# STORED DATA start

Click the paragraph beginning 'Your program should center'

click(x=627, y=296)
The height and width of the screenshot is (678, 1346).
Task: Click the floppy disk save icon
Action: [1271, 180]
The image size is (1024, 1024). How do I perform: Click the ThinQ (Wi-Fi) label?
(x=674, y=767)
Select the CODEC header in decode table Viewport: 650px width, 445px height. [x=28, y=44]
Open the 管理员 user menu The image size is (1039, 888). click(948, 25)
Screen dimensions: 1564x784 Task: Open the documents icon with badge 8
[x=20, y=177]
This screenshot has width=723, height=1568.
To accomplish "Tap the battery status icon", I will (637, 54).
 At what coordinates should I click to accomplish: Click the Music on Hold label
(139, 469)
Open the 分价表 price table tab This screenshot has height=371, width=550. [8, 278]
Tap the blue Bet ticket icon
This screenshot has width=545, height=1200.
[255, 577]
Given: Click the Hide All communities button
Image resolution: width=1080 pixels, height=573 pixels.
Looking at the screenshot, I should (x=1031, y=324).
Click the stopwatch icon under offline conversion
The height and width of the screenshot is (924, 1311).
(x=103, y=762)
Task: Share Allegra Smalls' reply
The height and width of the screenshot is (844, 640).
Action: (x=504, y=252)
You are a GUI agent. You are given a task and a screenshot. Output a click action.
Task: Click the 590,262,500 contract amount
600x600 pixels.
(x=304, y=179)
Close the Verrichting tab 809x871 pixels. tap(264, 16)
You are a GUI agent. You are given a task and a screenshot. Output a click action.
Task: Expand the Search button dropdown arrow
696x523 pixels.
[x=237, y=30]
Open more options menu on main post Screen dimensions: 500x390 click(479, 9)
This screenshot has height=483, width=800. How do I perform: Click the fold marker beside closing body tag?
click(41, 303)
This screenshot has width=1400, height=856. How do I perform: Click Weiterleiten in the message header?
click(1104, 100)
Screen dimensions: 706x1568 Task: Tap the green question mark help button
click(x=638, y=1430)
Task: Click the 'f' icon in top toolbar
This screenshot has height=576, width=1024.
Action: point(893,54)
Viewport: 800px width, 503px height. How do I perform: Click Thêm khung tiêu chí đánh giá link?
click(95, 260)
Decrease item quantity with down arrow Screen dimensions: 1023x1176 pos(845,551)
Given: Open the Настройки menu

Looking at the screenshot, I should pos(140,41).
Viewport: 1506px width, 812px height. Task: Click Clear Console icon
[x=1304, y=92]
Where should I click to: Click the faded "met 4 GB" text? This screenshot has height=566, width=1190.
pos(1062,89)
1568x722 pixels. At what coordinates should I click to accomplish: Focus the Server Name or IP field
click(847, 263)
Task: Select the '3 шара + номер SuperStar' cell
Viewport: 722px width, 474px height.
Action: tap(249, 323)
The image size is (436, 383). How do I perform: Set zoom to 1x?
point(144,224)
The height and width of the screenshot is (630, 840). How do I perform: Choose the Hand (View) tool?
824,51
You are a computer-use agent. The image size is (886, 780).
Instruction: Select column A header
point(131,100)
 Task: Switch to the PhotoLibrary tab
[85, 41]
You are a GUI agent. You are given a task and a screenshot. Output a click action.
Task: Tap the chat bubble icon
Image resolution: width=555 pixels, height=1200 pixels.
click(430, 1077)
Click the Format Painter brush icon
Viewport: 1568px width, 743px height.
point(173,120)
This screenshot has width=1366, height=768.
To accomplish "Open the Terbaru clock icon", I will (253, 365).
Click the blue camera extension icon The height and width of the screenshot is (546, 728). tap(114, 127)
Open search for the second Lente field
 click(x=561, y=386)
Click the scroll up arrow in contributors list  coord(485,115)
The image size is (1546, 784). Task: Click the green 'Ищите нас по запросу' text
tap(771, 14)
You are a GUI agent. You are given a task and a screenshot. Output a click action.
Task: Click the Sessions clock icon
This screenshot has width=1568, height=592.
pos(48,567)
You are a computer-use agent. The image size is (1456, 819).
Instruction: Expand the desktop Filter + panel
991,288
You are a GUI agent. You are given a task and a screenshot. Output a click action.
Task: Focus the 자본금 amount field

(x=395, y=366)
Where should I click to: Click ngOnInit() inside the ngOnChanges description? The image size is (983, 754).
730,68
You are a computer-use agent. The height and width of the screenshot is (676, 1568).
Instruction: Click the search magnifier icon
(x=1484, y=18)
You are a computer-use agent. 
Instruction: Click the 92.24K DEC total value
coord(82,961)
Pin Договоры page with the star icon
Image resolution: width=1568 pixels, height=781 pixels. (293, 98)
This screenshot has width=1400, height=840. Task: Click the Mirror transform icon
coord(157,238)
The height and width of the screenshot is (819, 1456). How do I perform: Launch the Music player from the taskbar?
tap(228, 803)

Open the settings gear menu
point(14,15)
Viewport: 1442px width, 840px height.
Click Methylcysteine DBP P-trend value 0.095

# STORED DATA end

__STATED EXERCISE__
Express the lines above as a JSON list of strings, one string per line, and leave out the blank lines.

__WRITTEN ANSWER__
[
  "Click the paragraph beginning 'Your program should center'",
  "click(x=627, y=296)",
  "The height and width of the screenshot is (678, 1346).",
  "Task: Click the floppy disk save icon",
  "Action: [1271, 180]",
  "The image size is (1024, 1024). How do I perform: Click the ThinQ (Wi-Fi) label?",
  "(x=674, y=767)",
  "Select the CODEC header in decode table Viewport: 650px width, 445px height. [x=28, y=44]",
  "Open the 管理员 user menu The image size is (1039, 888). click(948, 25)",
  "Screen dimensions: 1564x784 Task: Open the documents icon with badge 8",
  "[x=20, y=177]",
  "This screenshot has width=723, height=1568.",
  "To accomplish \"Tap the battery status icon\", I will (637, 54).",
  " At what coordinates should I click to accomplish: Click the Music on Hold label",
  "(139, 469)",
  "Open the 分价表 price table tab This screenshot has height=371, width=550. [8, 278]",
  "Tap the blue Bet ticket icon",
  "This screenshot has width=545, height=1200.",
  "[255, 577]",
  "Given: Click the Hide All communities button",
  "Image resolution: width=1080 pixels, height=573 pixels.",
  "Looking at the screenshot, I should (x=1031, y=324).",
  "Click the stopwatch icon under offline conversion",
  "The height and width of the screenshot is (924, 1311).",
  "(x=103, y=762)",
  "Task: Share Allegra Smalls' reply",
  "The height and width of the screenshot is (844, 640).",
  "Action: (x=504, y=252)",
  "You are a GUI agent. You are given a task and a screenshot. Output a click action.",
  "Task: Click the 590,262,500 contract amount",
  "600x600 pixels.",
  "(x=304, y=179)",
  "Close the Verrichting tab 809x871 pixels. tap(264, 16)",
  "You are a GUI agent. You are given a task and a screenshot. Output a click action.",
  "Task: Expand the Search button dropdown arrow",
  "696x523 pixels.",
  "[x=237, y=30]",
  "Open more options menu on main post Screen dimensions: 500x390 click(479, 9)",
  "This screenshot has height=483, width=800. How do I perform: Click the fold marker beside closing body tag?",
  "click(41, 303)",
  "This screenshot has width=1400, height=856. How do I perform: Click Weiterleiten in the message header?",
  "click(1104, 100)",
  "Screen dimensions: 706x1568 Task: Tap the green question mark help button",
  "click(x=638, y=1430)",
  "Task: Click the 'f' icon in top toolbar",
  "This screenshot has height=576, width=1024.",
  "Action: point(893,54)",
  "Viewport: 800px width, 503px height. How do I perform: Click Thêm khung tiêu chí đánh giá link?",
  "click(95, 260)",
  "Decrease item quantity with down arrow Screen dimensions: 1023x1176 pos(845,551)",
  "Given: Open the Настройки menu",
  "Looking at the screenshot, I should pos(140,41).",
  "Viewport: 1506px width, 812px height. Task: Click Clear Console icon",
  "[x=1304, y=92]",
  "Where should I click to: Click the faded \"met 4 GB\" text? This screenshot has height=566, width=1190.",
  "pos(1062,89)",
  "1568x722 pixels. At what coordinates should I click to accomplish: Focus the Server Name or IP field",
  "click(847, 263)",
  "Task: Select the '3 шара + номер SuperStar' cell",
  "Viewport: 722px width, 474px height.",
  "Action: tap(249, 323)",
  "The image size is (436, 383). How do I perform: Set zoom to 1x?",
  "point(144,224)",
  "The height and width of the screenshot is (630, 840). How do I perform: Choose the Hand (View) tool?",
  "824,51",
  "You are a computer-use agent. The image size is (886, 780).",
  "Instruction: Select column A header",
  "point(131,100)",
  " Task: Switch to the PhotoLibrary tab",
  "[85, 41]",
  "You are a GUI agent. You are given a task and a screenshot. Output a click action.",
  "Task: Tap the chat bubble icon",
  "Image resolution: width=555 pixels, height=1200 pixels.",
  "click(430, 1077)",
  "Click the Format Painter brush icon",
  "Viewport: 1568px width, 743px height.",
  "point(173,120)",
  "This screenshot has width=1366, height=768.",
  "To accomplish \"Open the Terbaru clock icon\", I will (253, 365).",
  "Click the blue camera extension icon The height and width of the screenshot is (546, 728). tap(114, 127)",
  "Open search for the second Lente field",
  " click(x=561, y=386)",
  "Click the scroll up arrow in contributors list  coord(485,115)",
  "The image size is (1546, 784). Task: Click the green 'Ищите нас по запросу' text",
  "tap(771, 14)",
  "You are a GUI agent. You are given a task and a screenshot. Output a click action.",
  "Task: Click the Sessions clock icon",
  "This screenshot has width=1568, height=592.",
  "pos(48,567)",
  "You are a computer-use agent. The image size is (1456, 819).",
  "Instruction: Expand the desktop Filter + panel",
  "991,288",
  "You are a GUI agent. You are given a task and a screenshot. Output a click action.",
  "Task: Focus the 자본금 amount field",
  "(x=395, y=366)",
  "Where should I click to: Click ngOnInit() inside the ngOnChanges description? The image size is (983, 754).",
  "730,68",
  "You are a computer-use agent. The height and width of the screenshot is (676, 1568).",
  "Instruction: Click the search magnifier icon",
  "(x=1484, y=18)",
  "You are a computer-use agent. ",
  "Instruction: Click the 92.24K DEC total value",
  "coord(82,961)",
  "Pin Договоры page with the star icon",
  "Image resolution: width=1568 pixels, height=781 pixels. (293, 98)",
  "This screenshot has width=1400, height=840. Task: Click the Mirror transform icon",
  "coord(157,238)",
  "The height and width of the screenshot is (819, 1456). How do I perform: Launch the Music player from the taskbar?",
  "tap(228, 803)",
  "Open the settings gear menu",
  "point(14,15)",
  "Viewport: 1442px width, 840px height.",
  "Click Methylcysteine DBP P-trend value 0.095"
]